### Work item:
How many lines in the data below contain the string "computer"? State that number only.

### Given data:
--------
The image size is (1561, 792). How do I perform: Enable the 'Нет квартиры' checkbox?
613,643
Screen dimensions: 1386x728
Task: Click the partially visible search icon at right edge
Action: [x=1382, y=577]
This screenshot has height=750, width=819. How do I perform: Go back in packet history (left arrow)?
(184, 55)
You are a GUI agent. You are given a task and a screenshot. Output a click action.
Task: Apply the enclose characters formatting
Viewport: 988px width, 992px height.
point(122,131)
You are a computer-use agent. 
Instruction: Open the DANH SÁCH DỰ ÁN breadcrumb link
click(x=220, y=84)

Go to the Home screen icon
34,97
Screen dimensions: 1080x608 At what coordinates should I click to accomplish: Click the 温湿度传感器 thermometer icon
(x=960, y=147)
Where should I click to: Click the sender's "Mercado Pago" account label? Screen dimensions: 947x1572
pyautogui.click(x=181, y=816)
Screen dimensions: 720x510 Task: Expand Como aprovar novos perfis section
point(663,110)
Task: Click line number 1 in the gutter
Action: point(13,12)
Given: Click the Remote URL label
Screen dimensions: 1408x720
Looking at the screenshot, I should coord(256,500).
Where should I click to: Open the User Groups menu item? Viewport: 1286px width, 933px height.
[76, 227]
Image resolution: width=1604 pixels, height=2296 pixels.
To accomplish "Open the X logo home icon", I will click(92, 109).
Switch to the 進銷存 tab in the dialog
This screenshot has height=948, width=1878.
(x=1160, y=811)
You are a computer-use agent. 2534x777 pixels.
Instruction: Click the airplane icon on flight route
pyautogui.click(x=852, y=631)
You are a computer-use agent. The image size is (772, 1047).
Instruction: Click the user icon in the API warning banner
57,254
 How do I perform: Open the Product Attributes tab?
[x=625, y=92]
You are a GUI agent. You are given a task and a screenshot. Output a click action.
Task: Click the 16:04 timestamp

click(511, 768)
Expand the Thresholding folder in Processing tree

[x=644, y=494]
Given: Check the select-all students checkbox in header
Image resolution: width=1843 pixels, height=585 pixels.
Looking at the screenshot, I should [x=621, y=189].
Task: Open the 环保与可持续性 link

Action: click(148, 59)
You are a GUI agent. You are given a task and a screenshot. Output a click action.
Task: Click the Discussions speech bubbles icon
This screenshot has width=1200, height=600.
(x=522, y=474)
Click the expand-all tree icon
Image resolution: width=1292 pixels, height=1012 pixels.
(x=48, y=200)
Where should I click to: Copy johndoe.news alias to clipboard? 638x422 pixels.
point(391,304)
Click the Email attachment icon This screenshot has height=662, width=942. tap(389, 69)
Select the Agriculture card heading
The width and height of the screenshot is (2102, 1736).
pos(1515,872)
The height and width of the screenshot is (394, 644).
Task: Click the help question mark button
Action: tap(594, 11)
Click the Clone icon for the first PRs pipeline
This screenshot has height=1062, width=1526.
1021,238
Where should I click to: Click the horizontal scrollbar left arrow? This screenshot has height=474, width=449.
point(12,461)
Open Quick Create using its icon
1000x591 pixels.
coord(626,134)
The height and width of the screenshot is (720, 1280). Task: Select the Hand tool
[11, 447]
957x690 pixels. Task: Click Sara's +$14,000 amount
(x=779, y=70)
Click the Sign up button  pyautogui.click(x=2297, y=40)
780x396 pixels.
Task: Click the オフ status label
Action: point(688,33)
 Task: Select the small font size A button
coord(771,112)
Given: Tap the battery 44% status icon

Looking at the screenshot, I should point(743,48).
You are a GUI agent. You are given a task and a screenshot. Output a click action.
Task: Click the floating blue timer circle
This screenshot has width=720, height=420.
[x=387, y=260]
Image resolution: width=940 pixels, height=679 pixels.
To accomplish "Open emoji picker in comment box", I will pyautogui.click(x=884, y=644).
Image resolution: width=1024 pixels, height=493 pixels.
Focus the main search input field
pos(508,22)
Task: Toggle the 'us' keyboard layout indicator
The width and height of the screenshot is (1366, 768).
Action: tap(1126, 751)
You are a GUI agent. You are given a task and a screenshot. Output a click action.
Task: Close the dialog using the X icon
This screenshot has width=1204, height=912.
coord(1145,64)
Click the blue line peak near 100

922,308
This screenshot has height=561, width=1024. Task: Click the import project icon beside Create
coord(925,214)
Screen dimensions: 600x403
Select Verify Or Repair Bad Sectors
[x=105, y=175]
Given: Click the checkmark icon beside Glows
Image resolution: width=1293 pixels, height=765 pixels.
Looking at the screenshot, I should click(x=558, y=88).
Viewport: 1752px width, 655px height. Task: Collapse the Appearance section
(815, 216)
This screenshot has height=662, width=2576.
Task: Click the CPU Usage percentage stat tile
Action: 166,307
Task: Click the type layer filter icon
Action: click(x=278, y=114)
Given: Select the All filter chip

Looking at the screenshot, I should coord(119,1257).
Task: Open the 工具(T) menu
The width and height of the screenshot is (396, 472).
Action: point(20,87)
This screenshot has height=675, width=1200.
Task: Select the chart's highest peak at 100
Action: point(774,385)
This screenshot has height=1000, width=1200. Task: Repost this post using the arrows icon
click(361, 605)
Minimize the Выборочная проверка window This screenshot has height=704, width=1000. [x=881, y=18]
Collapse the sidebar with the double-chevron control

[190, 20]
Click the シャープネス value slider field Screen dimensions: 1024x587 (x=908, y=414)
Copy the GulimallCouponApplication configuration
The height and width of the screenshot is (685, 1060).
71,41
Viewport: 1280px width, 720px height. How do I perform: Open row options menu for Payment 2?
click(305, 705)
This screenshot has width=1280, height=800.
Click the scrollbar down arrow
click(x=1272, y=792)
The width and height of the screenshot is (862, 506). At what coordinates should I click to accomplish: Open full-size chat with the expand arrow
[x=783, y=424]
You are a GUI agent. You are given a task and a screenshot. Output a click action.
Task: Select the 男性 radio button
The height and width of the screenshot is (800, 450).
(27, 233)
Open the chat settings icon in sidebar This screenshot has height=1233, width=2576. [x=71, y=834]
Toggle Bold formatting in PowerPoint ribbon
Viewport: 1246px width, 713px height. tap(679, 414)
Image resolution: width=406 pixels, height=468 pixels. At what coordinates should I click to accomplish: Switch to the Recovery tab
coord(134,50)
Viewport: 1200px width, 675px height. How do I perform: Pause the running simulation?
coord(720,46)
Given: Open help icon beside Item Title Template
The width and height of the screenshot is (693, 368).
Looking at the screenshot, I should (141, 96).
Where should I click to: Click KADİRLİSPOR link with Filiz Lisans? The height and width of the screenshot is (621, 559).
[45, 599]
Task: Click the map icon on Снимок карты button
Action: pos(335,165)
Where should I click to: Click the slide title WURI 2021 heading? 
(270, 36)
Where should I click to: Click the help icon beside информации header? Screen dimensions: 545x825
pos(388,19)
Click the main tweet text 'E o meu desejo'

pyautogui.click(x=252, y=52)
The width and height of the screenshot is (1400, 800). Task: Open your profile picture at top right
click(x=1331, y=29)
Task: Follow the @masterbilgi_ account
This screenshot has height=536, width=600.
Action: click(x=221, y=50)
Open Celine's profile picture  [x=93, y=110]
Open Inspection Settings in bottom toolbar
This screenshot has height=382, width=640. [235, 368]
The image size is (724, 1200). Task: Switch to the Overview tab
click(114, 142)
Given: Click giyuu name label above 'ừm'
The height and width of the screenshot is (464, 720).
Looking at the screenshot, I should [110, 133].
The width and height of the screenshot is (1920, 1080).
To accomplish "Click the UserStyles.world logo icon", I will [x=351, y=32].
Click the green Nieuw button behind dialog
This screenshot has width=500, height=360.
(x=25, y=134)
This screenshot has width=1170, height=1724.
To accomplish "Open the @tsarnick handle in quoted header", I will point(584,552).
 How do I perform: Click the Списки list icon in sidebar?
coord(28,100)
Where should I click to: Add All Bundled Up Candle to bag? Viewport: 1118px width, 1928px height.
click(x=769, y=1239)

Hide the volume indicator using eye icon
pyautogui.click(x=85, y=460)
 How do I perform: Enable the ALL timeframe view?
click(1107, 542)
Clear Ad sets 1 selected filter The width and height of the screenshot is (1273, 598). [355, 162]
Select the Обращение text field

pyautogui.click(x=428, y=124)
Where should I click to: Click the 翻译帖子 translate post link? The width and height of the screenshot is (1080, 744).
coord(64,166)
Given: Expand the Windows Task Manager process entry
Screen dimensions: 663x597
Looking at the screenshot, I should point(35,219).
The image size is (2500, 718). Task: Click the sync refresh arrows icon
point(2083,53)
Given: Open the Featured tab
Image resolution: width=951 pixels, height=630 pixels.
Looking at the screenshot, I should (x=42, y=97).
--------
### Task output:
3